Built by Prussian king Frederick William II during the early Batavian Revolution, the Brandenburg Gate is one of Germany's most iconic landmarks. This 18th-century Neoclassical sandstone monument was modeled on the Acropolis in Athens and is located at the start of the road that extends from Berlin to Brandenburg an der Havel. It lies just to the west of the Pariser Platz and provides a monumental entry to Unter den Linen (the boulevard of linden trees), which once led directly to the City Palace of the Prussian monarchs.
While the Brandenburg Gate has been the site of numerous historical events, it stands as a symbol of peace and unity, not only in Germany but also across Europe. In 1999, Chancellor Angela Merkel, Russia's Mikhail Gorbachev, and Poland's Lech Walesa all walked through the gate to commemorate two decades since the fall of the Berlin Wall.
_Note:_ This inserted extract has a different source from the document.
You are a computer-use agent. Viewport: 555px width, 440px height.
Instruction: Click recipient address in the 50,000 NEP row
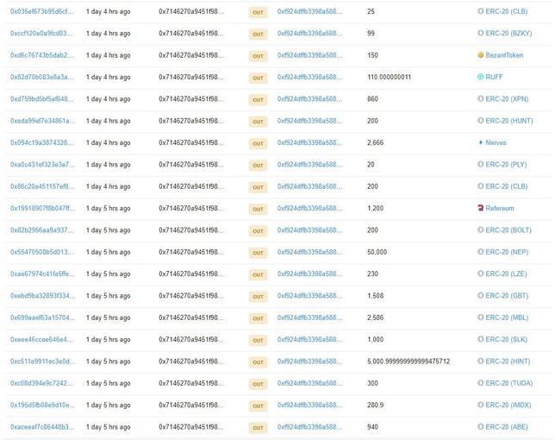pyautogui.click(x=309, y=252)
The Brandenburg Gate was designed by Carl Gotthard Langhans to replace the simple guardhouses that previously flanked the Customs Wall gate. It features twelve Doric columns (six on each side), creating five passages for traffic to drive through (with the central passage originally reserved for royalty). The Quadriga four-horse chariot was sculpted by Johann Gottfried Schadow to top the new gate, and it was originally called the Peace Gate.
The Brandenburg Gate is one of the most photographed landmarks in Berlin, with fine vantage points from all sides. It’s a particularly photogenic destination at night, with the car lights moving between the columns to create an interesting juxtaposition.